Le dedico mi silencio
El silencio en los toros cuando hay faena grande. El silencio tras el amor. Tras la erupción del volcán. El silencio dejado por la búsqueda de respuestas. El silencio entre nota y nota. El silencio de cuando todo ha acabado o el de después de decirlo todo. El silencio que se dedica, el que se suspira, el que se justifica y el que se agradece. El silencio deseado y el odiado. El silencio que se palpa con los dedos y que retumba en el vacío. El del éxtasis. El silencio musical. El de contemplación como máxima virtud humana. El silencio de comulgar y el silencio que por fin te alcanza tras lo vivido. El silencio.
Mario Vargas Llosa en su última novela publicada por Alfaguara, recaba su inspiración en el silencio para desarrollar la idea central de la historia: la belleza del silencio. «Aquel silencio tan profundo, tan extático, de toda una plaza, que, sublimada y expectante, callaba, dejaba de respirar y de pensar, olvidada de todo lo que tenía en la cabeza, y, suspensa, ebria, contagiada, inmóvil, veía el milagro que tenía lugar allá abajo, donde Procuna, derrochando arte, coraje, sabiduría, repetía infinitamente esos naturales y derechazos, arrimándose cada vez al más al toro, fundiéndose con él».
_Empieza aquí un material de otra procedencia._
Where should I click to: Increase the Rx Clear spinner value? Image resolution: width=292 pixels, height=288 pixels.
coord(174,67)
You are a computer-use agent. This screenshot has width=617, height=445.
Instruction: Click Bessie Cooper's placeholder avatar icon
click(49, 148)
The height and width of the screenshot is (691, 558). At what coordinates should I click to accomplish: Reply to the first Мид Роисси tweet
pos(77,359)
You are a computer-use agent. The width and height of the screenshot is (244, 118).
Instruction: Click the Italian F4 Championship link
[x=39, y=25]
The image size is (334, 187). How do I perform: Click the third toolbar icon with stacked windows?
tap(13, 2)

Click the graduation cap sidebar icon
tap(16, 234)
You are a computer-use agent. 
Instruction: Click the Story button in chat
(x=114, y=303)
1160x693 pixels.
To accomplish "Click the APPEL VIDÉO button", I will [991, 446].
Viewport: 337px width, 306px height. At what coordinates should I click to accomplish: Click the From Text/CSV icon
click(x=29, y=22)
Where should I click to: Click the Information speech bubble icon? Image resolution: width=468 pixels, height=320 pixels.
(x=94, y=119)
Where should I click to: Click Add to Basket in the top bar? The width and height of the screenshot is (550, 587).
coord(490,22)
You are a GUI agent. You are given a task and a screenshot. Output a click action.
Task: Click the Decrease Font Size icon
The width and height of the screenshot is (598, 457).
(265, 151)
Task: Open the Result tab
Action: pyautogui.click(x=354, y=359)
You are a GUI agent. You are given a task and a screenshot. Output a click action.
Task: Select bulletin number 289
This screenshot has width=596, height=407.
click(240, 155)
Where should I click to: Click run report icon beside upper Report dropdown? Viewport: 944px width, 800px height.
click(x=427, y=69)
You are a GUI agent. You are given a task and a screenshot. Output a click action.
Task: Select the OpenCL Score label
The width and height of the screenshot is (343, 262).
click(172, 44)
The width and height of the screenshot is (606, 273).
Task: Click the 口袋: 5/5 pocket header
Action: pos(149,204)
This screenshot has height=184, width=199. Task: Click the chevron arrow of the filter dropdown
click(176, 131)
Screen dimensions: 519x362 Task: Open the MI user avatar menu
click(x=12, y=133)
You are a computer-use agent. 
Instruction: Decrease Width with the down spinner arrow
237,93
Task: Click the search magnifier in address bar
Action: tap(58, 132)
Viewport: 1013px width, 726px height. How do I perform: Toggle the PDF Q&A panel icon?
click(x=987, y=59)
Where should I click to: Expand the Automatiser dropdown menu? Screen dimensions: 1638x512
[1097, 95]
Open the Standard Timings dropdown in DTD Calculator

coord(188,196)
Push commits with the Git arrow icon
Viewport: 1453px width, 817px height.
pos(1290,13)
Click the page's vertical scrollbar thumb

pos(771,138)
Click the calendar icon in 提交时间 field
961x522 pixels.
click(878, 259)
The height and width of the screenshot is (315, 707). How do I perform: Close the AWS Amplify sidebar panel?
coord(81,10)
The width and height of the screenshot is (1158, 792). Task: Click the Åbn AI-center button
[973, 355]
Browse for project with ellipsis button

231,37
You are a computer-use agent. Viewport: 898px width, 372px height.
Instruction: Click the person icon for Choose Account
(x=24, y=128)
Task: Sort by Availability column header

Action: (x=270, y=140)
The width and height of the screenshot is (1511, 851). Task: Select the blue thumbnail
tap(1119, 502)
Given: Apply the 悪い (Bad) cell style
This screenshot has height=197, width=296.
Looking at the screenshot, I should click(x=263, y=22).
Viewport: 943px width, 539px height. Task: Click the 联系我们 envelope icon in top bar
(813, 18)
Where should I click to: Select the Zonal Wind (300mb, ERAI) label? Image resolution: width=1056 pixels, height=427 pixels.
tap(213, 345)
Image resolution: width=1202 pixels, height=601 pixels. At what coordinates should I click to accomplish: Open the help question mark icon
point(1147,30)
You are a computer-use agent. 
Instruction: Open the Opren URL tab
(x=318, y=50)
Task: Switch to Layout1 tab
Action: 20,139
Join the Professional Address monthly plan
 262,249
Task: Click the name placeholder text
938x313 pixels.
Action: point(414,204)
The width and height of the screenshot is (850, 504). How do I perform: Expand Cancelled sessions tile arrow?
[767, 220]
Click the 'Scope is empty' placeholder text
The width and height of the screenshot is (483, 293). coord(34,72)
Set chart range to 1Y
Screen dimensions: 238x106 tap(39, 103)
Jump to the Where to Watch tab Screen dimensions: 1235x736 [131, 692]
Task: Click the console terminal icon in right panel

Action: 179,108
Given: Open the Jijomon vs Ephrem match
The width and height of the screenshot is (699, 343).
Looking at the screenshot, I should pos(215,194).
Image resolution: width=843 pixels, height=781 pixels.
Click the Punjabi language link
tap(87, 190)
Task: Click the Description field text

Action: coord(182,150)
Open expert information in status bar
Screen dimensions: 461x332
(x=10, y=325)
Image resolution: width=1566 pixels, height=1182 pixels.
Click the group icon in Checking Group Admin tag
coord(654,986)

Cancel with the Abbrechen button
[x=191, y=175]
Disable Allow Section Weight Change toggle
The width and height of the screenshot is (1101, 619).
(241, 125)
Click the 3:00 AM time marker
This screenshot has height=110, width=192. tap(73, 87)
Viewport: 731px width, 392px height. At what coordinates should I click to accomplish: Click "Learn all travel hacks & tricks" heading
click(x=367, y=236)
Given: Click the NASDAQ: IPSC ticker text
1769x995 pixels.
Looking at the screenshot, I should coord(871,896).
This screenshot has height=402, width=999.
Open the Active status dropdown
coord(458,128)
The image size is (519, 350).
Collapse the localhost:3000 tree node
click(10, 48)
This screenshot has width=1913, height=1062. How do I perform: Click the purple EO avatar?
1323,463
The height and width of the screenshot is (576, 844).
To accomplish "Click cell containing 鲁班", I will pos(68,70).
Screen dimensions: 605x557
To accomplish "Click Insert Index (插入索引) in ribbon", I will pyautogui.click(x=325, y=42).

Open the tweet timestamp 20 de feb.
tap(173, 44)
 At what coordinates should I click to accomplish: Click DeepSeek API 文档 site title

La idea del nobel de literatura me pareció exquisita. Además de ello, está centrada principalmente en el silencio en los toros cuando sucede por el albero una faena grande (véase el párrafo anterior). Recordé casi con exactitud ese silencio después del volcán de pasiones bravas y estoicas, de naturales, de trincherillas, de gritos y de aplausos. Lalo Molfino es un guitarrista peruano, único e inigualable, al que Toño Azpilicueta (experto y crítico de música peruana), tras escucharlo en una tertulia en Lima, quedó entusiasmado para sus arrestos por el sonido de su guitarra. Solamente quiere volver a sentir la sensación de palpar aquel silencio tras el final de sus notas. La crónica de Azpilicueta en el periódico se tituló “El silencio se hizo bajo el puente”; tras ese día y en buscar a Molfino, se le va la vida hasta descubrir su temprana muerte por un mal de amores.
Tanto es su empeño con un momento —ese silencio tras las notas— o con su sentimiento provocado, que Azpilicueta decide escribir un libro que contenga toda la esencia de la huachafería, del vals y de Perú. Y allí transcurre la novela. Es simplemente abrir el libro y por todos los párrafos ya suena la música criolla peruana, además, las 300 páginas del libro se beben de un tirón describiendo la cultura del país andino, la adultez aceptada, los amores no consolidados, el abandono, la obsesión por un libro y las ideas del autor plasmadas en sus personajes (mismas ideas que no tienen nada que ver con el MVLl político); resulta a la postre un ensayo de reconciliación con el Perú, al que Vargas Llosa, se le nota amar con profundidad. Es la última carta de amor a su tierra y aunque seguramente no resultará en el escalafón de sus obras más notables, se reconoce mucho de sus mejores letras contenidas en “Le dedico mi silencio”.
La importancia de un texto está íntimamente ligada a la capacidad del autor para saber titular. De titular bien, mejor dicho. Desde que supe la publicación de la última novela de MVLl, me atrapó el título, y ya sumergido en las letras, me perdí fantaseando y reflejándome en la ficción. Qué poco valor se le da a ficción. Me sucedió lo que sucede con los libros buenos: me vi reflejado en los personajes e ideas, pero, sobre todo, deseaba que no terminaran sus hojas. Que no terminara ese mundo. Ese Perú, al que sin conocer personalmente, ahora conozco en mi mente. Al final, cuando se despiden Toño Azpilicueta y su amada (pero imposible) Cecilia, en el frescor de una mañana dominical caminando por el parque de Miraflores y con las olas del mar sonando en mi mente, se me quedó en el cuerpo un suspiro atrapado bajo ese silencio que te deja el final de un libro. Esos bellos diez segundos de silencio con el libro cerrado, porque yo, como MVLl, le dedico mi silencio.